People like to make a big deal out of it, but if you know where to look, you can get an excellent GSD for work, sport, pet, whatever it is you're interested in. There are plenty of GSD breeders in the United States and in Europe that are producing wonderful working prospects that police departments have no problem snatching up.

There is a big reason in my mind that the Mal is being used more and more...cheaper...initially, you don't have to compete with wealthy sport people that are stuck on the GSD and therefore drive up the price. Smaller dog...less food cost (it adds up). Military...easier to carry a 50 lbs male Mal than have to carry a 85 lbs male GSD.

GSD is still very prevalent and will continue to be because there are many trainers that are very knowledgeable in training GSD and not Mal. They're not willing to make the change or risk failing because the dogs are different. Most large departments have trainers on their staff that have worked with GSDs their whole lives and don't see a reason to change. They know where they can get solid GSDs that will do the work they're asked to do. I'm not saying a Mal can do the work any better, but if a GSD can do the work that you need it to do, why change when you've been successful for decades?


----------



## brembo (Jun 30, 2009)

Mals have some advantages over the GSD in some areas, vice versa applies too. Mals are typically more compact and can fit in smaller places for drug search and the like. They tend to be a bit more agile due to size as well. Conjure up situations where a bigger, stronger dog suits the situation better and you have a GSD oriented job.

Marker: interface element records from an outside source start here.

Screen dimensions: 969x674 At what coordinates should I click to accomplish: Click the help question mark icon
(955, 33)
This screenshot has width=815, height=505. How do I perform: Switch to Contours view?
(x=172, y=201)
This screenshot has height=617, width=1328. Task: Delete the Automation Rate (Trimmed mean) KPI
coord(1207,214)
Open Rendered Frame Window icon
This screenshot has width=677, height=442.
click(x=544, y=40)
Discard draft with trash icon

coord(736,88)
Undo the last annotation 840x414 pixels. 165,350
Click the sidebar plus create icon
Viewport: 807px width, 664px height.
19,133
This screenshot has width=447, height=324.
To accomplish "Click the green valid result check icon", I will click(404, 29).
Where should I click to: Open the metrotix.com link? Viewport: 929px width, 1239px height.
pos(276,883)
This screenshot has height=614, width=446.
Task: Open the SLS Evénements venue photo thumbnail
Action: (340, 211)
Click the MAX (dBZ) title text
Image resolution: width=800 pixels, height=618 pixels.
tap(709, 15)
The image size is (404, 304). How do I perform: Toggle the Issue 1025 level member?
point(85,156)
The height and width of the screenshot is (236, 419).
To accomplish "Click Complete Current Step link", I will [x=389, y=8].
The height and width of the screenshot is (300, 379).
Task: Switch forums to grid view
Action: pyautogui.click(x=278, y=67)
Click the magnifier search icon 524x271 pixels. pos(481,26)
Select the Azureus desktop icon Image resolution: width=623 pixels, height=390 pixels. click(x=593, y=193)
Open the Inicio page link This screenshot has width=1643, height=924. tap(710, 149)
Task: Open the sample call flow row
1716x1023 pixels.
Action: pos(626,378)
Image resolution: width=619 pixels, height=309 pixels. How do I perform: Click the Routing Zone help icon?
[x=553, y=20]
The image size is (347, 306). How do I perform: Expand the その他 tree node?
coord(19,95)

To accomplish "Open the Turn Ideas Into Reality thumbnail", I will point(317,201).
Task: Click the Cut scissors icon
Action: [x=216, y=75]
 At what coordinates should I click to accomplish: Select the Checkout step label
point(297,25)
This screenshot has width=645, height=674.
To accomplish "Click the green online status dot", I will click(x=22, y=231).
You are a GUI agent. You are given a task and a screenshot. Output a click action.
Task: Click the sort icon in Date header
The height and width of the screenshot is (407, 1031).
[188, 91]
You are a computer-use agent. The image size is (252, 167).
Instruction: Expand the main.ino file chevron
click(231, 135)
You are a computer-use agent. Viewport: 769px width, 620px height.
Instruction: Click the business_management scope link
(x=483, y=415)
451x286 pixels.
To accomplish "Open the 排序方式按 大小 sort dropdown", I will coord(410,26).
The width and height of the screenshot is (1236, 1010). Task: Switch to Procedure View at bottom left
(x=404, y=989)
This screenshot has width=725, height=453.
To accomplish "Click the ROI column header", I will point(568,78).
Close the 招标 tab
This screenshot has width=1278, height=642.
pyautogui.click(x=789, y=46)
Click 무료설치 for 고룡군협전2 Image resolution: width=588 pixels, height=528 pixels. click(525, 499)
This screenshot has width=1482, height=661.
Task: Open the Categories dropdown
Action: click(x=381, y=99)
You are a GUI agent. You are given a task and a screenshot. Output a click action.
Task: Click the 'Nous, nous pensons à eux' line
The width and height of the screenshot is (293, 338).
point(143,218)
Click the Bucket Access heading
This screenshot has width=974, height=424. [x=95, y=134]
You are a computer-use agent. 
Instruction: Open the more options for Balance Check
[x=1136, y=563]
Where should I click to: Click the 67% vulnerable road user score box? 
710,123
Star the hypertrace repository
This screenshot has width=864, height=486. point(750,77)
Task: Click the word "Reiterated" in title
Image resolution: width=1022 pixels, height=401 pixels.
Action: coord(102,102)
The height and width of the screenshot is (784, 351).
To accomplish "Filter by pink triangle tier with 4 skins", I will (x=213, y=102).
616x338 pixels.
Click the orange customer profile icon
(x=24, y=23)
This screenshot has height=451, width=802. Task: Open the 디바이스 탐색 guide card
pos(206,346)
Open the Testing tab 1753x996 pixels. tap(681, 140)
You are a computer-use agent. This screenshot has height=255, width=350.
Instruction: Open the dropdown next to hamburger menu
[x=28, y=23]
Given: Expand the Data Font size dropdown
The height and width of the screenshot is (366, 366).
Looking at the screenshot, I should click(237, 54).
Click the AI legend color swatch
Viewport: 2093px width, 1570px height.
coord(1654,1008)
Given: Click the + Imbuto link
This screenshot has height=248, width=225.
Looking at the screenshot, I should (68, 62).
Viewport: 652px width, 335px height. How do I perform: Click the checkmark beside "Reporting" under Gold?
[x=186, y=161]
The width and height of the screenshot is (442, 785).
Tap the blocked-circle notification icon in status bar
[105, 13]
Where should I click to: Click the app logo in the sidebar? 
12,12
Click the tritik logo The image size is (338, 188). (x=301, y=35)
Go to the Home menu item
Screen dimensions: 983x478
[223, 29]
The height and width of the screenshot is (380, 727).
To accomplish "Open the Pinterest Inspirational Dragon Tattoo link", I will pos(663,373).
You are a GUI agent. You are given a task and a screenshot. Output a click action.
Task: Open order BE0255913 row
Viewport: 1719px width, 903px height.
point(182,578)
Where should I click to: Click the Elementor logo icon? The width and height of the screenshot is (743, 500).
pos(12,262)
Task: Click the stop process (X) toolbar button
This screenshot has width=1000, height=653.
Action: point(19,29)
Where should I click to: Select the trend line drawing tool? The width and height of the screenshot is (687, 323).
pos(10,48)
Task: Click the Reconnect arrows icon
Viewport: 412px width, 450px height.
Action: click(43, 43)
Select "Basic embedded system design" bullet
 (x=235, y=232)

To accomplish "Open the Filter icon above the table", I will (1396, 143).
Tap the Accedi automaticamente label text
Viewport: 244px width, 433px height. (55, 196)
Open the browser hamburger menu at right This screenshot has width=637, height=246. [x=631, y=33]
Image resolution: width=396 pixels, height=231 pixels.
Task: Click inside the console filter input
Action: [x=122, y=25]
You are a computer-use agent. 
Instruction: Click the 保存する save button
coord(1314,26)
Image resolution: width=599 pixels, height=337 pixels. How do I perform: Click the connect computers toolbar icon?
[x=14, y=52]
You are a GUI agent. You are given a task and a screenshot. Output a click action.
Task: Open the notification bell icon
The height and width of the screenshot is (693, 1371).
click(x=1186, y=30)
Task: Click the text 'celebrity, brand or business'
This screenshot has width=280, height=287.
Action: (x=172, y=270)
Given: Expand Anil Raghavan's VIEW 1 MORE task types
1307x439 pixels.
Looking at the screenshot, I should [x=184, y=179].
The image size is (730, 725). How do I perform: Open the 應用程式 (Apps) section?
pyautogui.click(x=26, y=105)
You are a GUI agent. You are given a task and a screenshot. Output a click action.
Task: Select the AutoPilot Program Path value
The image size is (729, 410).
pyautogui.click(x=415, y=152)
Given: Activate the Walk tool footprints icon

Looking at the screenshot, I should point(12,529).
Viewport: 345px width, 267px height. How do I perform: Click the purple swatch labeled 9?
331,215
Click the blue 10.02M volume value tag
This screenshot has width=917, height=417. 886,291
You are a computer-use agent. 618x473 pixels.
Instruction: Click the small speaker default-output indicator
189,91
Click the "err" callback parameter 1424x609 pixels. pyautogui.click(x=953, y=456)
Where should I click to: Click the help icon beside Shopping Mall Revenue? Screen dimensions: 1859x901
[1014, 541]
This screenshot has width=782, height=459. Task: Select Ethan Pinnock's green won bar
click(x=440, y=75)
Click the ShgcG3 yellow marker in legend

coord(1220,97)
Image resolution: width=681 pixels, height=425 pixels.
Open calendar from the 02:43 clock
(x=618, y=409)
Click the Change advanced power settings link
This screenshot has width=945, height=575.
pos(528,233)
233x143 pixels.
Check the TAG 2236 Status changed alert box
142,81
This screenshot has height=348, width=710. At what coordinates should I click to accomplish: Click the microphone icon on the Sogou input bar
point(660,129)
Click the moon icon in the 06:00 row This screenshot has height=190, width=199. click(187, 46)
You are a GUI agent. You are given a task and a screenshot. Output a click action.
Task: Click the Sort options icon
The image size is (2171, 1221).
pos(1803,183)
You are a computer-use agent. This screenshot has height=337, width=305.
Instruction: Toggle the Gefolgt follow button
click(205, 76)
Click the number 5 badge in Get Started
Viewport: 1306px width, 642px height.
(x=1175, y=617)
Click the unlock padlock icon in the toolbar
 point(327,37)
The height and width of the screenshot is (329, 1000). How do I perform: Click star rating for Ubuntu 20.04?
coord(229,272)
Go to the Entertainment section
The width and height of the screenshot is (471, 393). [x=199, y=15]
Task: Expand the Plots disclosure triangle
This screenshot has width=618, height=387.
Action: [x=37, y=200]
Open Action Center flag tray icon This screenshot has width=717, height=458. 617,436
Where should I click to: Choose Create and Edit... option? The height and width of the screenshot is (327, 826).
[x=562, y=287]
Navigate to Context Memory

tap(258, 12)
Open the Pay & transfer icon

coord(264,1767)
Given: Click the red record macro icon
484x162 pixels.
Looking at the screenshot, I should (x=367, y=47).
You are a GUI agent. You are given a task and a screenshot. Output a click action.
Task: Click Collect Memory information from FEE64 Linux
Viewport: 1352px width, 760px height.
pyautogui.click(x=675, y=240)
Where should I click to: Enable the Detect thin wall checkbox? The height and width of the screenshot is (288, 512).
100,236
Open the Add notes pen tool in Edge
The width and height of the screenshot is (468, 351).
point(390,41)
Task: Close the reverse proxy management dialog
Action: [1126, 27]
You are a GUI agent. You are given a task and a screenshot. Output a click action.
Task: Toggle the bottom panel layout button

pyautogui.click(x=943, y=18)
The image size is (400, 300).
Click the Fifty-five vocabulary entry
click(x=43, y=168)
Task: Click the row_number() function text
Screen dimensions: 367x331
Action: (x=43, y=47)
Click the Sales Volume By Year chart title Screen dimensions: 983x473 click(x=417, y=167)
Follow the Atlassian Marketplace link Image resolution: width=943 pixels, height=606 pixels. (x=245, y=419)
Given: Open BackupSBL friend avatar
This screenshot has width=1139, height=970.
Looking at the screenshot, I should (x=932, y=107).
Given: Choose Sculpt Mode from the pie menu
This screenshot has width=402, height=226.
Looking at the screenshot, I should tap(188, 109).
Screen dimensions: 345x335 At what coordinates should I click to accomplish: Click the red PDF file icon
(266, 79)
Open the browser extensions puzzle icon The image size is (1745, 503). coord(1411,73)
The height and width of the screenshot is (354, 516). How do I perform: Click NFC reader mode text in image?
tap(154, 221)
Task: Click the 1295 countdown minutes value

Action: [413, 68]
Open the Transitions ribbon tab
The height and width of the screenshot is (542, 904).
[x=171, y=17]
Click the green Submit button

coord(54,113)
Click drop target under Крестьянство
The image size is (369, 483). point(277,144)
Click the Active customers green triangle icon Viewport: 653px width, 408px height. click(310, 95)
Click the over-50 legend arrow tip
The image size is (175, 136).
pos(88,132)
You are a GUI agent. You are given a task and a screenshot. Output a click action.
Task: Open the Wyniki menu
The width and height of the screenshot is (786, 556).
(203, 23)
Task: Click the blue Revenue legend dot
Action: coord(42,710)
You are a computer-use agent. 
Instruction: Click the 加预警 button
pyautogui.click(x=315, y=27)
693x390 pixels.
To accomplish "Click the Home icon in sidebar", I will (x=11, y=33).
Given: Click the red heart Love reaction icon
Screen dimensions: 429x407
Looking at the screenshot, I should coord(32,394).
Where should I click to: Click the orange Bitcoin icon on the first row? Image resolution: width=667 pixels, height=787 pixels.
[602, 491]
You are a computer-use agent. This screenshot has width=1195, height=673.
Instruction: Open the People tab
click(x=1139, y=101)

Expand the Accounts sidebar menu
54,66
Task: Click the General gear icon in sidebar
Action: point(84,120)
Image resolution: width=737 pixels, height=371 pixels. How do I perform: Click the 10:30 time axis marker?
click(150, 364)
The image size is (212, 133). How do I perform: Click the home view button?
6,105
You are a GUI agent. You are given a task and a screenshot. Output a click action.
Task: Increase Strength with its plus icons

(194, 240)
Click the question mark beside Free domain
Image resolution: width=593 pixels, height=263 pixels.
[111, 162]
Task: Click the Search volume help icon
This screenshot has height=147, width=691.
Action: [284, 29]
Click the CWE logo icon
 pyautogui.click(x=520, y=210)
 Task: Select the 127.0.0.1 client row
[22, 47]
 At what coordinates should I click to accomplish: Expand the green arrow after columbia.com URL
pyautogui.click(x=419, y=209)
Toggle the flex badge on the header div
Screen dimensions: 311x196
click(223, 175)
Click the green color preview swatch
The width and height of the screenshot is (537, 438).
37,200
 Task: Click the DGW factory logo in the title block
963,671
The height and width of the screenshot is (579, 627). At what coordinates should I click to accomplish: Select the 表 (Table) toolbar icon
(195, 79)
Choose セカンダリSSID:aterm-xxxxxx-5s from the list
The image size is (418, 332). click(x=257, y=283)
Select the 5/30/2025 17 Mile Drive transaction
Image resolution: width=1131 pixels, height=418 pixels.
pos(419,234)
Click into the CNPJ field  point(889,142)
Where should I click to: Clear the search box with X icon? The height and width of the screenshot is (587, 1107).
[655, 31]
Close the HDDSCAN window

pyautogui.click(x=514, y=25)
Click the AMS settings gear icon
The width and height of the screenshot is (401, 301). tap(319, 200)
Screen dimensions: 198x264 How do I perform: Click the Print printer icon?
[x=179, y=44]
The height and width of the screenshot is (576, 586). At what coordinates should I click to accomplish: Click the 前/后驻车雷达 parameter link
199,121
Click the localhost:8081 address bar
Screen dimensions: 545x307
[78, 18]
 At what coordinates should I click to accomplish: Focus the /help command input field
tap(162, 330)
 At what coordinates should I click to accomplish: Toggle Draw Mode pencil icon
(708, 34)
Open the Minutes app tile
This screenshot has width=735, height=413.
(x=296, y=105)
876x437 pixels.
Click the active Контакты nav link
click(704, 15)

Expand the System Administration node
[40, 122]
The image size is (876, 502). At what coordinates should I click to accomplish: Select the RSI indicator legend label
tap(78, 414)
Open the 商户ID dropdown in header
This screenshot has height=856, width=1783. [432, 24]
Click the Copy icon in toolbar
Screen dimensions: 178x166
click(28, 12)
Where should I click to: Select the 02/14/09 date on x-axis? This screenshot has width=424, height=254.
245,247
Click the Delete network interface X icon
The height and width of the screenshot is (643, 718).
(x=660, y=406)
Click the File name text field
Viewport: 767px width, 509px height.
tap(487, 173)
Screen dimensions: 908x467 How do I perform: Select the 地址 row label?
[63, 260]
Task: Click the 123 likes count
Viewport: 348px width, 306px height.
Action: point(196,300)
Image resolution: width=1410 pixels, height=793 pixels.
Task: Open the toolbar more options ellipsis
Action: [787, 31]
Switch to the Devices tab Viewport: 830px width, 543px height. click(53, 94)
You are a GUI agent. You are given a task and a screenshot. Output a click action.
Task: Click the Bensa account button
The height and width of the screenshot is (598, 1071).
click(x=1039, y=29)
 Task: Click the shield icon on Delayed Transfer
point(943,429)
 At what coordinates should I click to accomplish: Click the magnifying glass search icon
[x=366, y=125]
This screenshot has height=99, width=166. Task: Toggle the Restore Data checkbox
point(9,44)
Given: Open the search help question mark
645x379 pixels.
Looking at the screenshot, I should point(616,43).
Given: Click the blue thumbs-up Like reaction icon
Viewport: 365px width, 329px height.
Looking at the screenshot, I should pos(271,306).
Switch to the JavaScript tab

My worry is that due to the Osama take down and the typical media hype over the dog that helped(a Mal) the breed will get a bit too much attention. Double edged sword really, it's great that such a feisty and exciting breed is getting some limelight, but at the same time lots of folks are going to find out they are not capable of handling the little fireballs. My Mal was pretty laid back(K9 retiree) and she was still a handful if you borked up commands.I thought for sure I was going to lose fingers once when I grabbed her training Kong and forgot the Dutch word for "drop", we both grabbed it at the same time. I had forgotten two things really. I had not given her a down, so the Kong was "live" and I forgot the release command. I fortunately had my written cheat sheet on the table nearby and was able to scoot both of us over there.


----------



## selzer (May 7, 2005)

Blitzkrieg1 said:


> Here are a few more favorites.
> 
> *We have already agreed that our shepherd dog is a service dog, and that he must only be bred as a service dog. He must therefore ... only be judged as a service dog. With service dogs, suitability ranks higher than beauty*
> 
> ...


Maybe he predicted it because he caused it? 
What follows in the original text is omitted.